When Images Speak Louder: Mitigating Language Bias-induced Hallucinations in VLMs through Cross-Modal Guidance
Jinjin Cao, Zhiyang Chen, Zijun Wang, Liyuan Ma, Weijian Luo, Guojun Qi
TL;DR
This work tackles the problem of language bias-driven hallucinations in Vision-Language Models by introducing Cross-Modal Guidance (CMG), a training-free decoding technique that perturbs visual-language attention during inference. By constructing an Amateur Model through selective attention masks and comparing outputs to the original model, CMG enhances reliance on visual context, reducing hallucinations without additional training. Across POPE, HallusionBench, and MME benchmarks, CMG consistently improves accuracy and perceptual tasks, with robust performance across model sizes. The approach offers practical, scalable mitigation of hallucinations, though it requires careful hyperparameter tuning and dynamic layer/attention masking to avoid unintended amplification of biases.
Abstract
Vision-Language Models (VLMs) have shown solid ability for multimodal understanding of both visual and language contexts. However, existing VLMs often face severe challenges of hallucinations, meaning that VLMs tend to generate responses that are only fluent in the language but irrelevant to images in previous contexts.
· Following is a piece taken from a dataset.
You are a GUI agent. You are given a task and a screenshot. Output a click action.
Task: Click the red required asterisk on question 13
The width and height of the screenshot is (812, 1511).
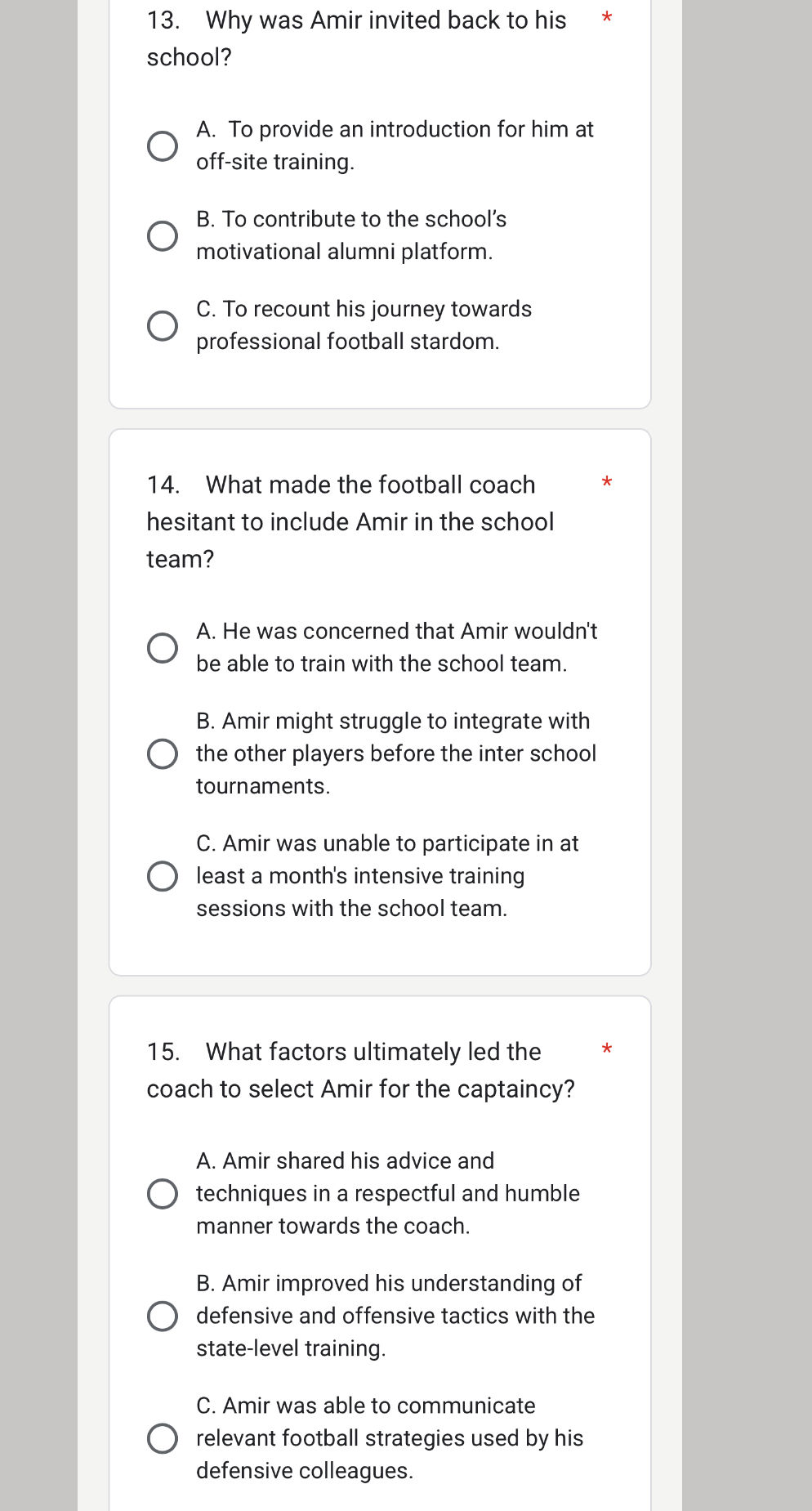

To address this issue, we analyze how language bias contributes to hallucinations and then introduce Cross-Modal Guidance(CMG), a training-free decoding method that addresses the hallucinations by leveraging the difference between the output distributions of the original model and the one with degraded visual-language attention. In practice, we adaptively mask the attention weight of the most influential image tokens in selected transformer layers to corrupt the visual-language perception as a concrete type of degradation. Such a degradation-induced decoding emphasizes the perception of visual contexts and therefore significantly reduces language bias without harming the ability of VLMs. In experiment sections, we conduct comprehensive studies. All results demonstrate the superior advantages of CMG with neither additional conditions nor training costs. We also quantitatively show CMG can improve different VLM's performance on hallucination-specific benchmarks and generalize effectively.